DOJ moves to back xAI in Mississippi permit fight
The Justice Department moved June 16 to step into a Clean Air Act fight over xAI’s Southaven, Mississippi operation, saying it wants to intervene in and dismiss a lawsuit that targets allegedly unpermitted gas turbines powering the site. Federal lawyers say the case turns on whether Mississippi regulators already decided no separate permit was required for the equipment at the facility.
The filing puts the Trump administration on the side of a fast-growing AI company at a moment when state and local permitting fights are starting to collide with the buildout of data centers and the power systems that feed them. The government’s position is straightforward: if the state process already addressed the permit question, a federal lawsuit should not be used to relitigate it.

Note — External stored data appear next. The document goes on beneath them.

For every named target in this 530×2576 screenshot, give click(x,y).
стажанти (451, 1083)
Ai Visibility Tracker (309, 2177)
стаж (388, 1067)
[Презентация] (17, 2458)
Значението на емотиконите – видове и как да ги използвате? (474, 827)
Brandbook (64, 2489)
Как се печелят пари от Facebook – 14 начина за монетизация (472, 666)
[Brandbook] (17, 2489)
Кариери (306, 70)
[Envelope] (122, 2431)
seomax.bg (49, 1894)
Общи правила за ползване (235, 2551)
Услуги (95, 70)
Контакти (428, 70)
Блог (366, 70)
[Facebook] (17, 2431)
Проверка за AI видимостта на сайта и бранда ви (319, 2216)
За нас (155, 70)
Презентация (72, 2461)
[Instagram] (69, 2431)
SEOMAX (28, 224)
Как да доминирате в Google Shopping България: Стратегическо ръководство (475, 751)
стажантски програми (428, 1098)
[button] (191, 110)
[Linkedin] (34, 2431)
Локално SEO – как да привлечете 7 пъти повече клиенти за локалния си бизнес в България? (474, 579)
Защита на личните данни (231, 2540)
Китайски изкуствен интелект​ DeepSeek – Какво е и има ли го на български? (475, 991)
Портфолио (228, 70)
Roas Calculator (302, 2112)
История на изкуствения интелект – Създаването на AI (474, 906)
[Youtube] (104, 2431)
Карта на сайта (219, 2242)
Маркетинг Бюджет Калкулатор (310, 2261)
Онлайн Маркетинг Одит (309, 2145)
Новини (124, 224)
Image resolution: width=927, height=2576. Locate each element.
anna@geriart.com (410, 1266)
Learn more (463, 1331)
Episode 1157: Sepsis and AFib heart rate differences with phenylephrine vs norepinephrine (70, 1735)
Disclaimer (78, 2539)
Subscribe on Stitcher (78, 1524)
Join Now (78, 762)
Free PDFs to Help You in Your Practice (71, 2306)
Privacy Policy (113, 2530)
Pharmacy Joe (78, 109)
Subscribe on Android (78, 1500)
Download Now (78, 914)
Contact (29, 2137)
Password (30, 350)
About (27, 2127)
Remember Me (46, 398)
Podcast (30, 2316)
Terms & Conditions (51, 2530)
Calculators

The Mississippi case is not the only one. On April 24, the Justice Department also moved to intervene in xAI’s challenge to Colorado’s algorithmic discrimination law, another sign that federal lawyers are willing to insert themselves into disputes touching AI regulation and state oversight. The common thread is not subtle: the department is treating xAI’s legal fights as consequential enough to warrant direct federal involvement.
That does not resolve the merits of the underlying pollution case. It does, however, sharpen the stakes. The dispute is now about more than one facility in Southaven. It is also about how much room states and private plaintiffs have to push back when an AI company says it is operating within the rules and the federal government says the litigation itself should get out of the way.